The panel was originally scheduled to begin its work on September 14, a week after the truce was signed.


Talks were initially postponed for a month because of demands made by the rebels, before the process started without them. The FNL wanted the government to release some of their members, including one of their nominees to the panel.


They also wanted the authorities formally to grant temporary immunity to their fighters and to clear the way for them to obtain Burundian passports.


Earlier this month, Bujumbura freed six FNL members and handed them over to Charles Nqakula, the South African mediator.


Guns silenced


On Sunday, the rebels sent a 17-strong team to the panel. The government side is led Evariste Ndayishimiye, Burundi's minister of interior.
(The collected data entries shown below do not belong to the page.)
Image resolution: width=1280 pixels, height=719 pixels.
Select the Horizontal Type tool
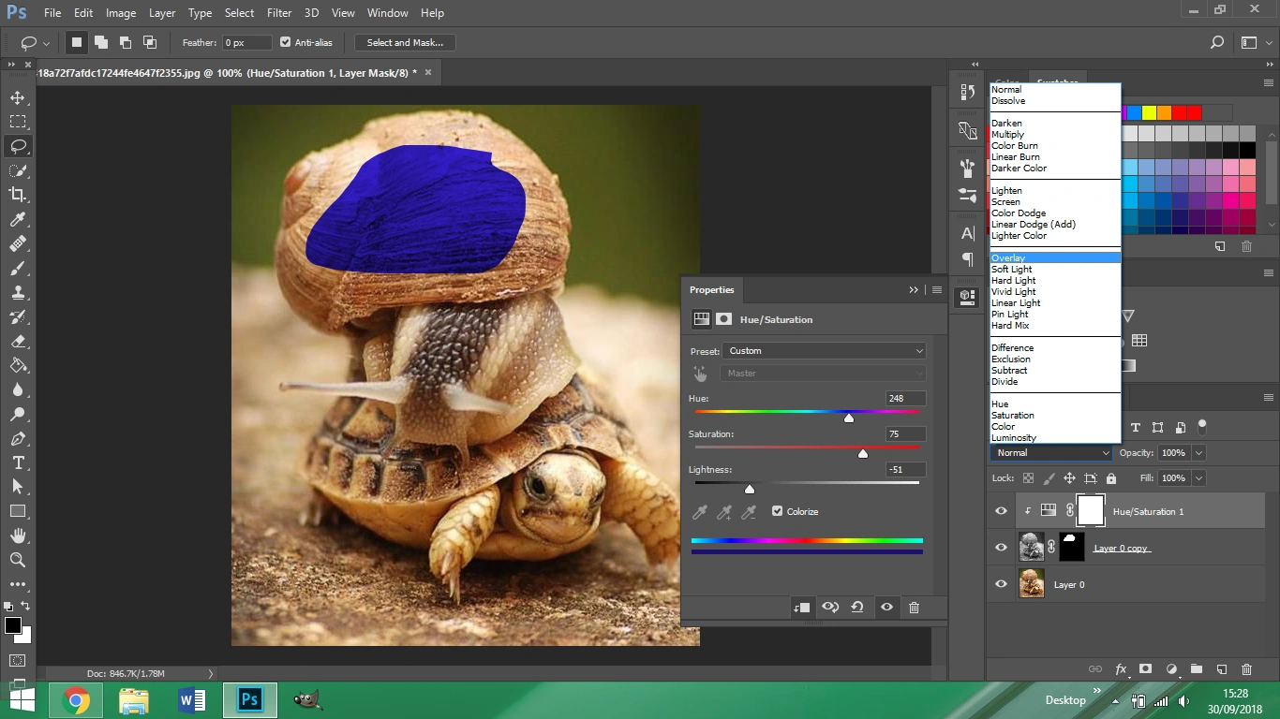[x=18, y=462]
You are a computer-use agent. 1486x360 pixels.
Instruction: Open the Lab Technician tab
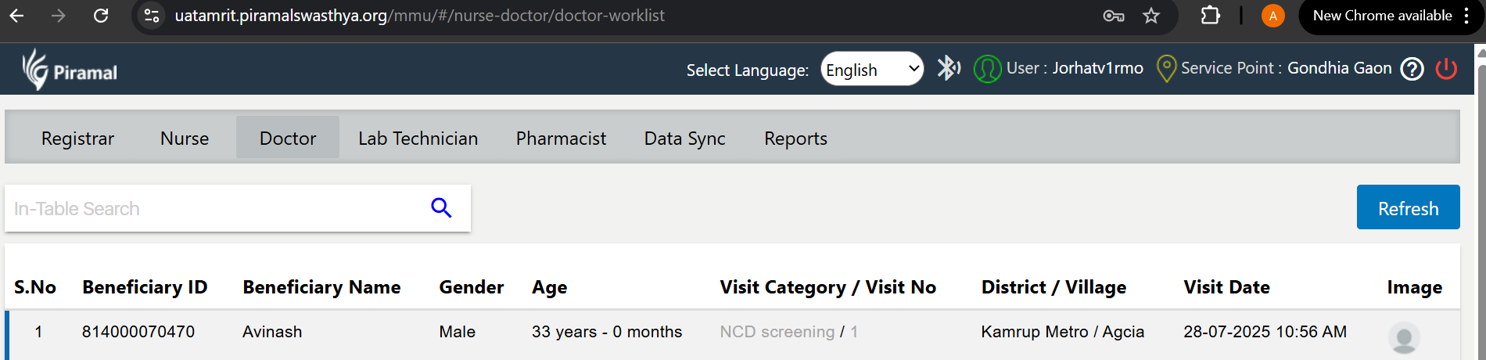coord(418,138)
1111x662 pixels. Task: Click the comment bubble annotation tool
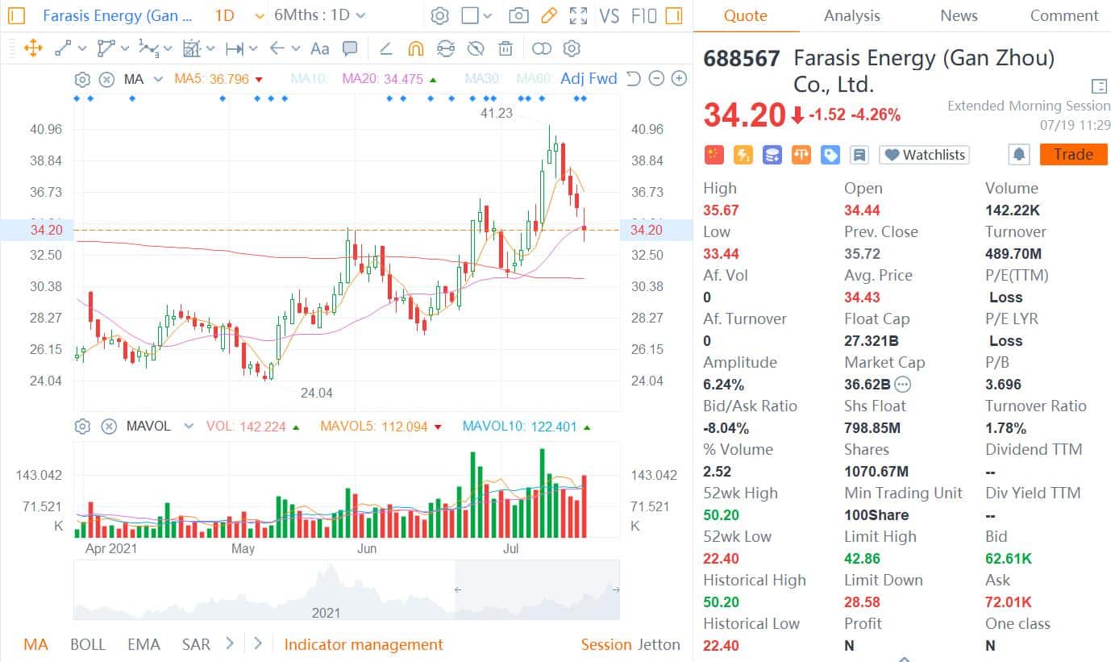coord(350,48)
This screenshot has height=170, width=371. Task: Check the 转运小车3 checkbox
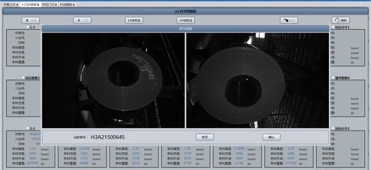coord(333,128)
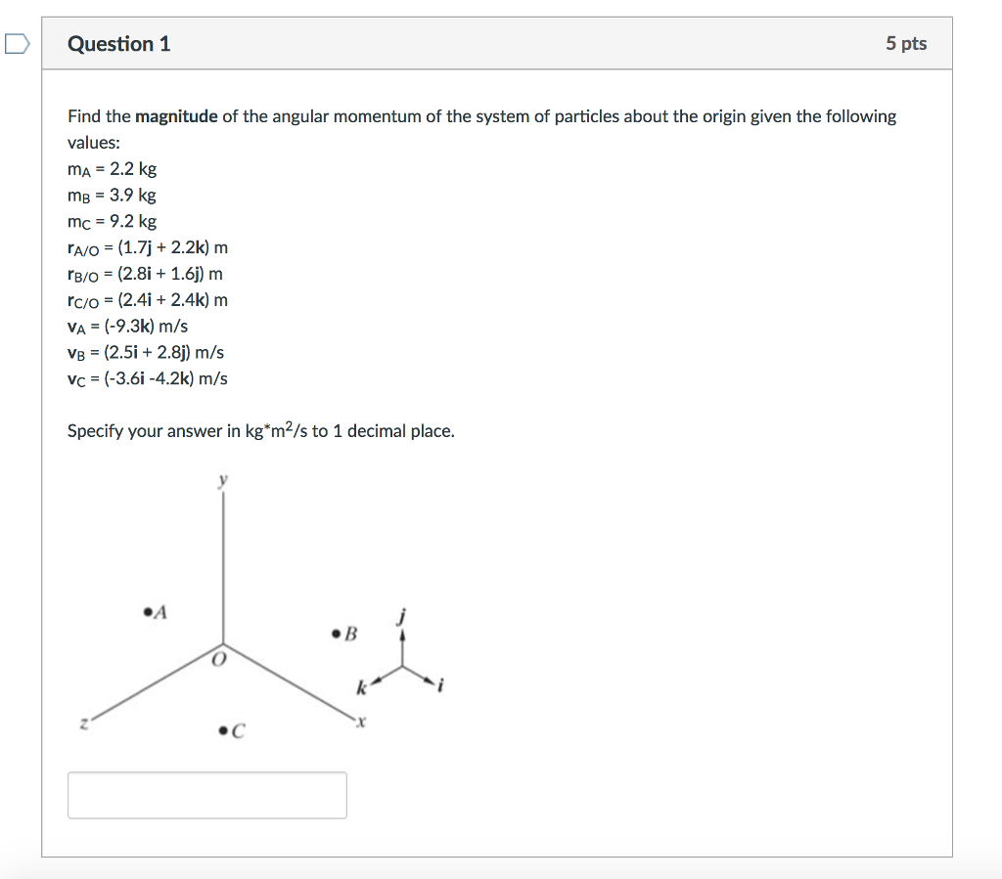Click the y axis label
1002x879 pixels.
223,480

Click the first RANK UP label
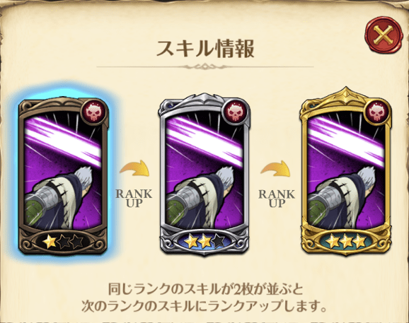click(134, 198)
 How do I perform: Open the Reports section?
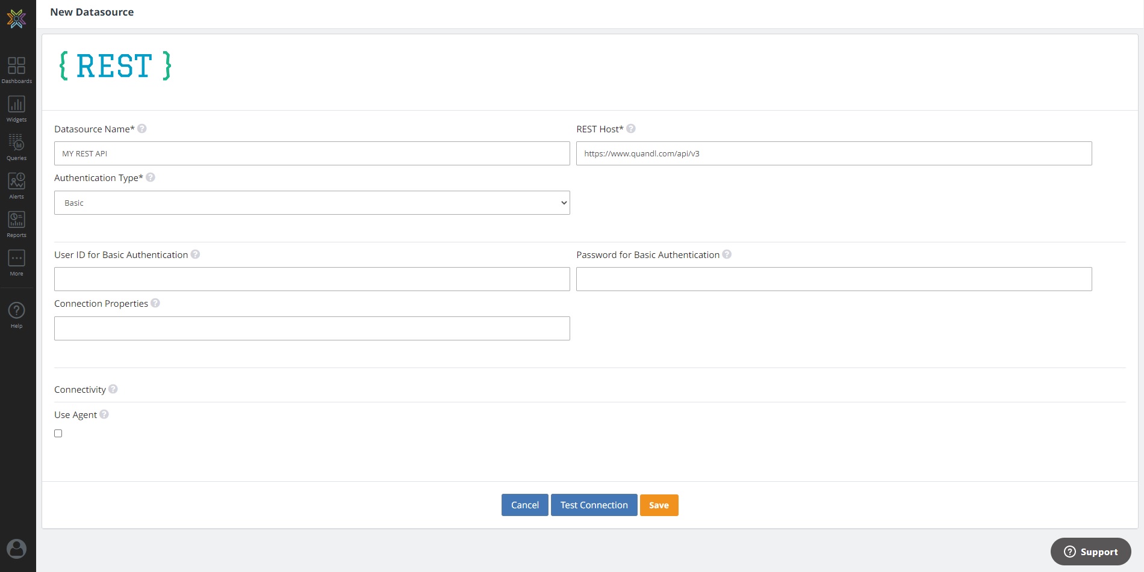[16, 224]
"We are not in the final step, but what encourages me is that guns have been silenced on the ground," he said.


"We are not in the final step, but what encourages me is that guns have been silenced on the ground"

Evariste Ndayishimiye, Burundi Minister of Interior

The committee started work after an opening ceremony in Bujumbura attended by Nqakula for South Africa, Mahmoud Youssef, the head of the UN Office in Burundi, and Mamadou Bah, the African Union envoy, among others.


The committee will work on establishing a new timetable for the integration of the ex-fighters into the army or the police and for the de-mobilisation of those who will be left out.


Burundi elected a power-sharing government in 2005 headed by Pierre Nkurunziza, the president and former Hutu dissident leader, after 12 years of civil strife which has thus far claimed some 300,000 lives.


The war erupted in 1993 with the assassination of Melchior Ndadaye, a member of the Hutu majority and the country's first democratically elected president, by elements of the then minority Tutsi-dominated military.